Toutefois, un autre paramètre est pris en considération pour apprécier le poids des protagonistes : le nombre de sociétés adhérentes. A cette aune, l’U2P arrive première, avec environ 150 000 entreprises, ce qui est toutefois très éloigné des 2,3 millions qu’elle prétendait « rassemble [r] » au moment de sa création, en 2016. Le Medef est relégué au troisième rang (derrière la CPME), un peu moins de 124 000 entreprises étant portées à son crédit, alors qu’il avait coutume d’en revendiquer 750 000.
Equilibres inchangés
Cette mesure de l’influence est nécessaire au bon fonctionnement de notre démocratie sociale, dont les règles ont été modifiées par plusieurs lois adoptées durant le quinquennat de François Hollande. Les accords collectifs, à l’échelon national ou au niveau des branches, ne peuvent, en effet, s’appliquer à toutes les entreprises qu’ils visent que s’ils ont été paraphés par des organisations jugées représentatives. Pour se voir accorder cette qualité, il faut franchir le seuil de 8 % (soit des entreprises adhérentes, soit des salariés employés). Le Medef, la CPME et l’U2P remplissent cette condition.
Les résultats dévoilés mercredi vont aussi servir à fixer le montant de financements octroyés aux mouvements patronaux par un fonds paritaire (géré par l’Association de gestion du fonds paritaire national, AGFPN). Ils permettront, par ailleurs, de désigner les conseillers prud’homaux (issus du collège employeurs) en fonction de l’audience ainsi calculée.

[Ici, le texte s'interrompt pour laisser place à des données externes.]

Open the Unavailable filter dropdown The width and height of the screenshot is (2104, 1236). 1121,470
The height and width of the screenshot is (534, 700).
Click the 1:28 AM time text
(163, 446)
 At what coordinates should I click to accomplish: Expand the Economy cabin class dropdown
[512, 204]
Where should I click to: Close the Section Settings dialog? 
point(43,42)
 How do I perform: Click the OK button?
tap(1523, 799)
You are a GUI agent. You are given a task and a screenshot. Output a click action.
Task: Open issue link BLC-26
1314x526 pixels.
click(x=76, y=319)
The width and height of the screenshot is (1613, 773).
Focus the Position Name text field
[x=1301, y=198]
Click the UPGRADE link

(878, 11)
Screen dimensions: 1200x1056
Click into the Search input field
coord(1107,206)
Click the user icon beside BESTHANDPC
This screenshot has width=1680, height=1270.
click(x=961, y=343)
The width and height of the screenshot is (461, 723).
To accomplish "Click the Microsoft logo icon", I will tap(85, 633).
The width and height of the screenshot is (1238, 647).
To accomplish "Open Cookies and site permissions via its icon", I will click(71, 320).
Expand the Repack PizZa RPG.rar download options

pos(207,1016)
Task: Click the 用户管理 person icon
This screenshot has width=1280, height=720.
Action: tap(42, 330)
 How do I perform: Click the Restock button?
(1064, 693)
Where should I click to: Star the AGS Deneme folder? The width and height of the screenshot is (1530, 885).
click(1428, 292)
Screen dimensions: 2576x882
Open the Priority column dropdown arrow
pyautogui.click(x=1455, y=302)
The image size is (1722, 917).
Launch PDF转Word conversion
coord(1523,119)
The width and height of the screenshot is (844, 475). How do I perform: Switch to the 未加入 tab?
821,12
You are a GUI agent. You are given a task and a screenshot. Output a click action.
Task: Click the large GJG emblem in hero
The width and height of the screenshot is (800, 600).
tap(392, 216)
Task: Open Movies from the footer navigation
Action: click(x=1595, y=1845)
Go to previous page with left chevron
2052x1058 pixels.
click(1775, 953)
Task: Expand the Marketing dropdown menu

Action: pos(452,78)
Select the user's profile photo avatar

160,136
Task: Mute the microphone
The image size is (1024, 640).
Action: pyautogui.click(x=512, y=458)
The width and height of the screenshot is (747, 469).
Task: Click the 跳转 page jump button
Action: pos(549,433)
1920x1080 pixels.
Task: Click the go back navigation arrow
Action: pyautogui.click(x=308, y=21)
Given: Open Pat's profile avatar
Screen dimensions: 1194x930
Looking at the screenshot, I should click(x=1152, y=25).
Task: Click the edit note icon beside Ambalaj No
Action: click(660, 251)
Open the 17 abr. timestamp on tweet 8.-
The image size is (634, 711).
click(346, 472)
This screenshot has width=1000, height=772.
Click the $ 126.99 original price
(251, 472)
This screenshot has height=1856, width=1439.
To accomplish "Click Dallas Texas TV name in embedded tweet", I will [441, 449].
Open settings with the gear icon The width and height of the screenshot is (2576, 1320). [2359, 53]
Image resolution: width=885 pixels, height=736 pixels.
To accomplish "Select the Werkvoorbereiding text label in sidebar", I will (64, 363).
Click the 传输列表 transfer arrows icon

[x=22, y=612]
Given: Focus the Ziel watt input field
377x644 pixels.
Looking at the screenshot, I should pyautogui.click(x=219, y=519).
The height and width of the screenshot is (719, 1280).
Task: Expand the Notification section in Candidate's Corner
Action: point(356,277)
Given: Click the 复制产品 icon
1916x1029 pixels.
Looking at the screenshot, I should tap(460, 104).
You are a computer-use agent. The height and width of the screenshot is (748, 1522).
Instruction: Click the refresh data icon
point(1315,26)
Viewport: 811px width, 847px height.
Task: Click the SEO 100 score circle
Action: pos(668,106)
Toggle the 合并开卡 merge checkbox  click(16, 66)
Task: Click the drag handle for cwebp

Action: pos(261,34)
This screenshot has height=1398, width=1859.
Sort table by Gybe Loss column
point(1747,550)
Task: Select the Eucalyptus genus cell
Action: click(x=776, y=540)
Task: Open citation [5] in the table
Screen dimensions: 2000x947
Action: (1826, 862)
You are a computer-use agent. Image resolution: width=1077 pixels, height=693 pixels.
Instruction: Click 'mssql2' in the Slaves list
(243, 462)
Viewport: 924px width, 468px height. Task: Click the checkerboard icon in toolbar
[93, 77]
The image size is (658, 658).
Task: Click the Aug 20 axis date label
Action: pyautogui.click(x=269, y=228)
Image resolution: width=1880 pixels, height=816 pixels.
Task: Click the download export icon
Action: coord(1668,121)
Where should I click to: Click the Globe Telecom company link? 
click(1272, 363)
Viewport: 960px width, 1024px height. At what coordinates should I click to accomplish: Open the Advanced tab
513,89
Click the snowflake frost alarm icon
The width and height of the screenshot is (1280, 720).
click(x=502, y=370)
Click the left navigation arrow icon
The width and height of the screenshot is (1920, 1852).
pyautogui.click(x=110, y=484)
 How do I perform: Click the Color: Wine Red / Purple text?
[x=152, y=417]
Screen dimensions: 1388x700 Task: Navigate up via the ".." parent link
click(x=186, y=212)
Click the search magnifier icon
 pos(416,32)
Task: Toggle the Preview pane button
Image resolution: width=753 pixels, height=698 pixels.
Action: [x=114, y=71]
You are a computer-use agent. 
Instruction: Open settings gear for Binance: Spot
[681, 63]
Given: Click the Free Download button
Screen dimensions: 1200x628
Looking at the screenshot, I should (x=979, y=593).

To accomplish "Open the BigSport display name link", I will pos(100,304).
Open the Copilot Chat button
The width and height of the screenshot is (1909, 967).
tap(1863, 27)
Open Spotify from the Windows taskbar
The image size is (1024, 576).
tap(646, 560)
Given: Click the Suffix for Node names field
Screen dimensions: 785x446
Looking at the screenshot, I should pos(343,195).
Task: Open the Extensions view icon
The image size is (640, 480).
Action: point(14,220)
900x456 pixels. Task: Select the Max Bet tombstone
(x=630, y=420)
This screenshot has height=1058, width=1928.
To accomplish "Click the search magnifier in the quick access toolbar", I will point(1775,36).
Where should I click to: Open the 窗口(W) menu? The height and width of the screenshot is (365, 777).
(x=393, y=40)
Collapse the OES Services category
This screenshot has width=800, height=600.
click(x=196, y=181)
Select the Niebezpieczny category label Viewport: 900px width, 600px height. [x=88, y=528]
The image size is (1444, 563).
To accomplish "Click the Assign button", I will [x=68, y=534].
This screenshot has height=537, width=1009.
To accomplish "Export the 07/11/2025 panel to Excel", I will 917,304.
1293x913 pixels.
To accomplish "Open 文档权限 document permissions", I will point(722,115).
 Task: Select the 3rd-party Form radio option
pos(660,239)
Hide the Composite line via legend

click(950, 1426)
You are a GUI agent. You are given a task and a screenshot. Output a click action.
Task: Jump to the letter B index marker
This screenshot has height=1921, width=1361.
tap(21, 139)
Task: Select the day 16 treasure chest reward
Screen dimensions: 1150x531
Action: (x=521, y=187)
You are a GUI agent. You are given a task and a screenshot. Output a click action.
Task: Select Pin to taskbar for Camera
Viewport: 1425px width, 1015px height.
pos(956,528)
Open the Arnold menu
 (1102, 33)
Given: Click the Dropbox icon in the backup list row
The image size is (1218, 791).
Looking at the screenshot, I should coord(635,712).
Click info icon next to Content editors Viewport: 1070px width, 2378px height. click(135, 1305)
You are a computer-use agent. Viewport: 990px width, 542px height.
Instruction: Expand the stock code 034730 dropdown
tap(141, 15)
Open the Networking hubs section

Y a-t-il des bouleversements à attendre ? Non, les grands équilibres qui prévalaient jusqu’à présent restent, grosso modo, inchangés. Un bémol, toutefois : le Medef recevra un tout petit peu moins d’argent de l’AGFPN. « Ça va nous obliger à être vertueux. On fera mieux avec moins », réagit-on dans l’entourage de M. Gattaz. En revanche, le mouvement qu’il préside conserve sa position dominante dans les instances paritaires (Unedic, etc.). Il dispose même désormais d’une sorte de droit de veto puisqu’une organisation dont le poids est supérieur à 50 % peut s’opposer à l’application d’un accord (ce qui est son cas, à l’échelon interprofessionnel notamment). L’expérience a toutefois montré qu’un « deal » pouvait difficilement être conclu sans le Medef.
« Hold-up du siècle » et « bidouillage »
Le président de la CPME, François Asselin, en conclut que la mesure de la représentativité patronale est « un quasi-non-événement ». Elle « ne change pas fondamentalement [la donne] », renchérit-on au Medef. Vice-président de l’U2P, Michel Chassang regrette, lui, que le critère des effectifs de salariés ait été ajouté en cours de route, alors qu’initialement seul le nombre d’entreprises avait été retenu pour apprécier les forces en présence : ce faisant, le gouvernement a permis au Medef de préserver sa suprématie. M. Chassang y voit « le hold-up du siècle ».
La CPME avait ses propres griefs : pour elle, le calcul des adhérents de l’U2P n’aurait pas dû prendre en compte les entreprises membres de l’UNAPL – l’une des composantes de cette organisation. Pas du tout, a objecté le ministère du travail. Mais M. Asselin, le patron de la CPME, continue de penser que tout le processus de pesée donne une « impression de bidouillage » : « Il fallait que le Medef reste majoritaire et que l’U2P soit représentative », dit-il.
Un adhérent du Medef déplore, pour sa part, que le nombre de sociétés « engagées dans le combat syndical » soit si faible : d’un côté, 420 000 adhésions, de l’autre, 3,4 millions d’entreprises. « C’est très insuffisant », lâche-t-il.